PM's speech should have broken new ground

Image
Business Standard Editorial Comment New Delhi
Last Updated : Aug 15 2013 | 9:38 PM IST
Prime Minister Manmohan Singh's speeches are rarely electrifying. But in none of the years since 2004 that he has stood and addressed the nation from the ramparts of the Red Fort has India's economic outlook been so in need of a pick-me-up as this year. What was needed, therefore, was a bracing set of reformist promises, that would enable observers to look into the future with more confidence - not a tired assertion that the economy would shortly turn around. However, Dr Singh did not deliver. In this he has continued his tendency to avoid committing openly to more reform in the time he has left in this term as prime minister, when that is what is needed; and instead to repeat the various achievements of the United Progressive Alliance's nine years in power. These have already been internalised by the public, which wants the UPA instead to correct its mistakes. On that front, the PM promised nothing substantially new.

To his credit, Dr Singh restated his government's commitment to rapid economic growth as an imperative. However, with little evidence of any turnaround, he nevertheless claimed that the coming few months would see the effects of the government's efforts to restart investment. This claim is not new, but has never been proved to be true in the past. And the prime minister, when saying "economic growth has slowed down at present", continued to avoid linking the fall to any failures of policy or administration.
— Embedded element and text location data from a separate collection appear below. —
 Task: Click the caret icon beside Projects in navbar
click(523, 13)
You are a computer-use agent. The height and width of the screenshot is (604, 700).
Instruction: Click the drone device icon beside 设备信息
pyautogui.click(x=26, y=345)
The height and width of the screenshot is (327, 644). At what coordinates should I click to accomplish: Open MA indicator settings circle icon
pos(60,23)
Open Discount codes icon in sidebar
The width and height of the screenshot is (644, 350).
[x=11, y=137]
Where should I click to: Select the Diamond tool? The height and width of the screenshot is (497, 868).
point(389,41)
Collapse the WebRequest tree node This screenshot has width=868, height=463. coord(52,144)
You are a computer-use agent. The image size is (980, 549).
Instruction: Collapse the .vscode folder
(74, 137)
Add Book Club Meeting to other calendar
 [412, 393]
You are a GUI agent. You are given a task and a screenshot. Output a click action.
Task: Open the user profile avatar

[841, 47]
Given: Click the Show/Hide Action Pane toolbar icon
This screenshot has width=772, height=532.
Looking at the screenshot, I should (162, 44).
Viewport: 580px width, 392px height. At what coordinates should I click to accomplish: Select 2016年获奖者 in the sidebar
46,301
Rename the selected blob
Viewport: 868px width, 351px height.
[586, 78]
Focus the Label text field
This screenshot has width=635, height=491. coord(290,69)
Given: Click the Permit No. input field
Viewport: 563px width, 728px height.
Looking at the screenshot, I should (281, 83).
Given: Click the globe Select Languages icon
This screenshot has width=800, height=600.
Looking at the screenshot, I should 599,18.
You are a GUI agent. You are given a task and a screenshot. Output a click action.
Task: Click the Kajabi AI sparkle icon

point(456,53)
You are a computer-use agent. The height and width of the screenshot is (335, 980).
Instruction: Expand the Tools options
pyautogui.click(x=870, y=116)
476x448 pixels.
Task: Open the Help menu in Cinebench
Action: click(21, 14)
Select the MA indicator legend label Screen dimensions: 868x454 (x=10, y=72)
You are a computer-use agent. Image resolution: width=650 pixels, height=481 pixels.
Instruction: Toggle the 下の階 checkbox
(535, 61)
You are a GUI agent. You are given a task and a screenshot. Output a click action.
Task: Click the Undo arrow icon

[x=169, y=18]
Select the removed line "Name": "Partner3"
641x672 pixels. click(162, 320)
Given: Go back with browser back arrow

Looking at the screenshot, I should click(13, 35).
An admission of where the government has gone wrong in its attempts to revive growth, and how it will correct those mis-steps, would have instead helped convince listeners that the prime minister was not merely repeating already discredited claims.

Dr Singh may have less than a year left in office. But a government's legacy is rarely determined by an official insistence that things have indeed got better in the years that it has been in power. The UPA should stop tom-tomming its record and focus instead on creating a more concrete legacy by putting into place administrative reforms and laws that will aid economic recovery and more years of high growth in the future. Sadly, although the prime minister's speech often used the future tense - "will" and "shall" - these were always in the context of existing schemes or programmes that he promised would be implemented more effectively. That is not a forward-looking agenda. And if UPA-II does not treat even the few months it has left - the most critical, probably, of its tenure - as a time to look forward instead of back, then no number of statistics will help it retrieve how its legacy is perceived.